We can approach this pretty generically for any expression as far as I can see. Not super easy, but I think I've showed you that it can be done.

The next problem is unlinking objects. Whenever we call unlink with an object we have to traverse the entire object manually. We only walk over own properties and we have to guard against circular references since, well, that could put us in an endless loop. We have to do this because some function might be stored in an object and we need to know that this link has been freed when the object was freed. Since we only track assignments, we also only have to check own properties. Of course, we do have to traverse the own properties of own properties that are objects, too.

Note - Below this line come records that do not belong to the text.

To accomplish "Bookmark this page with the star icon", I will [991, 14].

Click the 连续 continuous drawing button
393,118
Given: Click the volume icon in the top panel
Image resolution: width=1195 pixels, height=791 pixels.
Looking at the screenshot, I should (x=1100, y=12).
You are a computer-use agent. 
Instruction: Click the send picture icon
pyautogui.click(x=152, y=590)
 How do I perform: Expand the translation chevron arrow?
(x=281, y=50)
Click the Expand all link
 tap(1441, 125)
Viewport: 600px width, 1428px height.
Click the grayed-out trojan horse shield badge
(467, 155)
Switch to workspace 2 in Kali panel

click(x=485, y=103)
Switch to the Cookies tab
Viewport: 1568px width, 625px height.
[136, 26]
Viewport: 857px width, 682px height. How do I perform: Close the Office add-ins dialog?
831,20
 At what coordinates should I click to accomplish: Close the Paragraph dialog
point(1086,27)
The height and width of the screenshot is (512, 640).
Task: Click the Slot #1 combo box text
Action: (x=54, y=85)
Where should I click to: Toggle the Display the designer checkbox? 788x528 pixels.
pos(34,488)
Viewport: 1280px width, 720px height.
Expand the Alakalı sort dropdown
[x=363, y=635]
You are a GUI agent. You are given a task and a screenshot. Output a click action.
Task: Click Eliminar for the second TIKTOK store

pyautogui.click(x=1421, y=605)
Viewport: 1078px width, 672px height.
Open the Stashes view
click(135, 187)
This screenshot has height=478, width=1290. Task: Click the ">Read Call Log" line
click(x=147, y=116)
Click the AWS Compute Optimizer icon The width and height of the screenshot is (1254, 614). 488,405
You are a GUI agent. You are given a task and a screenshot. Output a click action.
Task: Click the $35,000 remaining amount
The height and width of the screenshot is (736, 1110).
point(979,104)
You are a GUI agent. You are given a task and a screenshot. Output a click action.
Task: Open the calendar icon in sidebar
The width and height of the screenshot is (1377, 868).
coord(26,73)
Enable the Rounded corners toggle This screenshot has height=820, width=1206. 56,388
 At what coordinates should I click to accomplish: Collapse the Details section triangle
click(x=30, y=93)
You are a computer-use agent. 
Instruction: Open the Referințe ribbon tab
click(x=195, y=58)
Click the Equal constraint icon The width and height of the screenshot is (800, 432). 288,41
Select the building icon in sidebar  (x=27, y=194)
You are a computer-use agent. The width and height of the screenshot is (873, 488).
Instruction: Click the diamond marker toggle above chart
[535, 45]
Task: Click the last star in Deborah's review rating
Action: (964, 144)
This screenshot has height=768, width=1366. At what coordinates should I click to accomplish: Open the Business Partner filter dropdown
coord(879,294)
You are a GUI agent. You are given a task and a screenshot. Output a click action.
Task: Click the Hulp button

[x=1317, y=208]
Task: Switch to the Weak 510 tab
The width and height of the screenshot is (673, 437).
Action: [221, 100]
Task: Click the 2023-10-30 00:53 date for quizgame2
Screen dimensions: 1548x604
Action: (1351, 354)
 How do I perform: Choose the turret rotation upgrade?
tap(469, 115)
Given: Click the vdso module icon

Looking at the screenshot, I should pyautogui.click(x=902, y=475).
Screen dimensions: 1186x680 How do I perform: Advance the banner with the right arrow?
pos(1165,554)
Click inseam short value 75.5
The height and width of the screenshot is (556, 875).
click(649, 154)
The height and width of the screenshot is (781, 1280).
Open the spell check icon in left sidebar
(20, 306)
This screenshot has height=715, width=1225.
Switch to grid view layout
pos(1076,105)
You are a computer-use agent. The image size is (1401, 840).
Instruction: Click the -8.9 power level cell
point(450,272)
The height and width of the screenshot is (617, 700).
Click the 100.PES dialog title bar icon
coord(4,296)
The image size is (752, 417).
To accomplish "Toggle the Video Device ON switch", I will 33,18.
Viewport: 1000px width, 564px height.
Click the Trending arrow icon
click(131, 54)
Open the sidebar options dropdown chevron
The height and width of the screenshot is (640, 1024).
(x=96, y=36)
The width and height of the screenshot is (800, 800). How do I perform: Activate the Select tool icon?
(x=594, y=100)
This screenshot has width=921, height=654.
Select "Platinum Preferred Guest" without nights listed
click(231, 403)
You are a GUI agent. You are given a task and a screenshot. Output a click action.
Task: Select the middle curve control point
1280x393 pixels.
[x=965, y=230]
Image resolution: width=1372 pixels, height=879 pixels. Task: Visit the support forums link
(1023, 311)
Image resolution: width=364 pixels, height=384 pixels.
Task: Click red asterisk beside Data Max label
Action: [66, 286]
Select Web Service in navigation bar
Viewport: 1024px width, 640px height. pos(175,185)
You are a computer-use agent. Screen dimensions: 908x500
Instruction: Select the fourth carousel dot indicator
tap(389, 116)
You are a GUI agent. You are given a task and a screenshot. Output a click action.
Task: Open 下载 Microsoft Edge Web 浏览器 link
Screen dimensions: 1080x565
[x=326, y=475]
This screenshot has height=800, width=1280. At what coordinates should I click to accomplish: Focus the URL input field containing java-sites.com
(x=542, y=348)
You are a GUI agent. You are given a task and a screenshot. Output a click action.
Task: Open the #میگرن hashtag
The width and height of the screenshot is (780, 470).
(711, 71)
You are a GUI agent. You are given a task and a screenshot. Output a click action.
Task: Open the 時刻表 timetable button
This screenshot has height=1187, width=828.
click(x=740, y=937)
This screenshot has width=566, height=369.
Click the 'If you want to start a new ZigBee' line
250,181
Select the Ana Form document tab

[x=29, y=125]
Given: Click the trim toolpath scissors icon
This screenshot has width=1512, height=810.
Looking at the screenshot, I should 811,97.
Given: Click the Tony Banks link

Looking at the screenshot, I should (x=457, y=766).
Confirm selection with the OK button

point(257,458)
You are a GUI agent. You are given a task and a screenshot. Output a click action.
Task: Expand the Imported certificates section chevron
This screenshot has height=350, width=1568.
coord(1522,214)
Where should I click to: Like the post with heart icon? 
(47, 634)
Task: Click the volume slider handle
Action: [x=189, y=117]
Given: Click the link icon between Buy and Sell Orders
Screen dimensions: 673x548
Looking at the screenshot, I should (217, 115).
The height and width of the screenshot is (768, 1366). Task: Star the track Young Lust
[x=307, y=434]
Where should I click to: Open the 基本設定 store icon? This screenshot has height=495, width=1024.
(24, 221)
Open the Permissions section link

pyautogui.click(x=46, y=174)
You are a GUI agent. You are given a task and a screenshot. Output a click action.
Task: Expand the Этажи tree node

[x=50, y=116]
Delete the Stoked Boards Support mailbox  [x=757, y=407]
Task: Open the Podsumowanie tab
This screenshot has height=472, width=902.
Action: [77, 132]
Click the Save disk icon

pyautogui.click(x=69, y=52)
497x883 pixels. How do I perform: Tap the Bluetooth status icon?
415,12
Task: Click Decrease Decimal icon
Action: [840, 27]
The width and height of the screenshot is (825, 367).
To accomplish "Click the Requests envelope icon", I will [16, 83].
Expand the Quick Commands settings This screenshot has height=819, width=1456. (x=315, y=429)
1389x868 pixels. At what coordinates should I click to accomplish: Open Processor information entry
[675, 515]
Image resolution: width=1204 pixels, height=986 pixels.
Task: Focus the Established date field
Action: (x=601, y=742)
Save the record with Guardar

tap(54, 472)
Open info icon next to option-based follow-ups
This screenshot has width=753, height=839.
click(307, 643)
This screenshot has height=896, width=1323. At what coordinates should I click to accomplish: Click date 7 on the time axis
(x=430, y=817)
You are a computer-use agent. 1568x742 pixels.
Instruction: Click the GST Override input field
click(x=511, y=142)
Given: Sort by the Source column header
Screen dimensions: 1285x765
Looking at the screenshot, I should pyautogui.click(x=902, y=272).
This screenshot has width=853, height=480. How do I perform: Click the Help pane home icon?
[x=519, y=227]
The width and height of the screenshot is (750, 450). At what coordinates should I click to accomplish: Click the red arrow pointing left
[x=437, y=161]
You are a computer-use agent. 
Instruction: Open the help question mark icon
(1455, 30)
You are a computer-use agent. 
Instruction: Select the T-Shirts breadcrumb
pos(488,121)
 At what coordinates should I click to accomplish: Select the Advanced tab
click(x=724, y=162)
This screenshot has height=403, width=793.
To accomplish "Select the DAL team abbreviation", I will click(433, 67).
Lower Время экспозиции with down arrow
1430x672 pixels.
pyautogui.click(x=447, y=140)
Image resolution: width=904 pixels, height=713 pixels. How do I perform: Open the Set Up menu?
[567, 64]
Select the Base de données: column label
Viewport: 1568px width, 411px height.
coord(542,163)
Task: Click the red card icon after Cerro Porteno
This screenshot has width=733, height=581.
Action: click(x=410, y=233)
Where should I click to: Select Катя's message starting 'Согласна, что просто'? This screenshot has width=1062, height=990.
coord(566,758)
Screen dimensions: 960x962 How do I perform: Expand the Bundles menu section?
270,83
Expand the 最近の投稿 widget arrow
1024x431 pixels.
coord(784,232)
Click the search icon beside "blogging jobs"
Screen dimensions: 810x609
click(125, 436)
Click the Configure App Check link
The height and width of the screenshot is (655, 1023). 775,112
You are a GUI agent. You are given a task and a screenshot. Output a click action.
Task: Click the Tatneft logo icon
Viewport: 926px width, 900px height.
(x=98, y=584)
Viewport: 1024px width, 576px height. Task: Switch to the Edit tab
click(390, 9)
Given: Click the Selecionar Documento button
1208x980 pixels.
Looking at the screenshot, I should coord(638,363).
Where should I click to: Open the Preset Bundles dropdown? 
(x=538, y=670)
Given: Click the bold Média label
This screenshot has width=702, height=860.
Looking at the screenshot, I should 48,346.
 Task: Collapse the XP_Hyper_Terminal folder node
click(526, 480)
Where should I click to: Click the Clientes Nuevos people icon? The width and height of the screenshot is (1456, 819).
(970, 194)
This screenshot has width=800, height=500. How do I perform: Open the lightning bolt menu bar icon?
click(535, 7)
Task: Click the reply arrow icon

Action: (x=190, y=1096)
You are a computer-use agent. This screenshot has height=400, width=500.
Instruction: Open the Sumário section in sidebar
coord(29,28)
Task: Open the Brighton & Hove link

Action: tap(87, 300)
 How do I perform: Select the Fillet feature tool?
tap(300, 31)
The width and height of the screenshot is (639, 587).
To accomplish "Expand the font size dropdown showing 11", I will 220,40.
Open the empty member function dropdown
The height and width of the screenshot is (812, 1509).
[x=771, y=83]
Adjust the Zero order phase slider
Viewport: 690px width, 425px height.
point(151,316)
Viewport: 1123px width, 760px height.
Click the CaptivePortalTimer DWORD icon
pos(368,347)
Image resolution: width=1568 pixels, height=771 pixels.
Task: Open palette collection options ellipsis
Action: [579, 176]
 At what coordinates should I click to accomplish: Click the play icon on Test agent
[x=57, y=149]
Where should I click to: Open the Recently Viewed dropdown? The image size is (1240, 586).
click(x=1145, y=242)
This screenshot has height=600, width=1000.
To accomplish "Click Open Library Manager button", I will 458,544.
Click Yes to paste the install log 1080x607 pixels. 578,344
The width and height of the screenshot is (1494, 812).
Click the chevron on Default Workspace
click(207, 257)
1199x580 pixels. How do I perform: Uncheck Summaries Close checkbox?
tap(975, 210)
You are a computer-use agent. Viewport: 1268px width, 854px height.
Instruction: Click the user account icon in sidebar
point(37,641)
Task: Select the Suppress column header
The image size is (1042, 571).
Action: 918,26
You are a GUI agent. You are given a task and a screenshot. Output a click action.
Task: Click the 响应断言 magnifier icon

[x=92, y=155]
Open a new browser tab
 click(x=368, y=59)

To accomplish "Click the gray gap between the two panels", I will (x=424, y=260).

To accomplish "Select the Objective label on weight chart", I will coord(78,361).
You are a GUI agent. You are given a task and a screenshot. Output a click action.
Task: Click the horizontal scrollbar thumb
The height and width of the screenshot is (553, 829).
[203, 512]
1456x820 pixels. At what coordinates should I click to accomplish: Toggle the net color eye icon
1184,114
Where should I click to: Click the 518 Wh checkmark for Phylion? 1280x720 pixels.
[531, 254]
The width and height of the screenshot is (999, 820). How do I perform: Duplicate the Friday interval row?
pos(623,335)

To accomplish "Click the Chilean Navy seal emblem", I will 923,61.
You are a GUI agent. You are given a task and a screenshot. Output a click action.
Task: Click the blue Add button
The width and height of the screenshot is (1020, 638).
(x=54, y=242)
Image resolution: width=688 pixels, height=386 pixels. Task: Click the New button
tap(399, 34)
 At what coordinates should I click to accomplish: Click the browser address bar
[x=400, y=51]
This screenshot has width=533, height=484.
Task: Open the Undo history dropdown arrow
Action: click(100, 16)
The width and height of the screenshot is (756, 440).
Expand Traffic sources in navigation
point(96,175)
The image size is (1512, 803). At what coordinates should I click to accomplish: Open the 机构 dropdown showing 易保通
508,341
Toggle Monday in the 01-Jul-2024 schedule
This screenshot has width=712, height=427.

What about inherited properties? They will entail a bit more work. Not only is the prototype created as a side effect rather than something we can hook in explicitly, it also secretly linked to instances of a constructor when you use new. That meanst that you can delete a constructor, but the prototype will be retained until you free all the children (or remove/replace the links to their parent prototype). For example:

Code:
function A(){}
A.prototype.foo = function(){};
var a = new A();
A = null;
a = null;


Question: when was the second function freed? Let's step through this... First we create a function (link A once). Then we create a method foo (link once). We create a new instance of A (technically, we link A.prototype once). We unset A, this unlinks its prototype which in turn unlinks foo, both once. But our system should have noticed that the prototype was referenced by a, so it won't mark that as freed just yet. Then a is cleared, freeing the object in a, which in turn frees the link to the prototype, which frees up foo (releasing it completely).

Okay that makes new important. But we haven't done any tracking code for that. At all. But any function could become a constructor and be used with new. We might be able to cheat using our existing wrapper and an instanceof check, like:

Code:
function F(){}
new F();
// ->
(function __local(__upperScopes){
var w = function __wrapper(){
if (this instanceof __local) {
linkObject(__local.prototype);
// and now we have to check whether or not the return is overridden... immediately unlinkObject the proto if so
}
(function __origFunc(){
var __scopeId = startScope(1, __upperScopes);
try {

} finally {
stopScope(__scopeId);
}
}).apply(this, arguments); // yes yes, arguments is not an array
};
linkObject(w.prototype);
return w;
})(__upperScopes.slice(0).concat([__scopeId]));


I haven't even mentioned linkObject or linking variables in general, at this point. But yes, that's the main gist of it. You register local variables in a scope as they are defined and you register an object as referenced as long as you know it is such. Of course, native functions are even a bigger pain for general objects.

I'm going to stop now. While I'm ahead. Sort of.

I hope I showed you an interesting approach to doing reference checking and that there are quite a few caveats into doing so. You can build a fairly good system but it'll be easy to poke holes into them using simple built in mechanisms like eval, new, and the native functions that are black boxes.

Maybe some day I'll get myself into implementing a small proof of concept for this mechanism (beyond what I already have before I hit the wall). Or maybe this article persuaded somebody to do so (please let me know! :)). I hope it enjoyed and inspired you.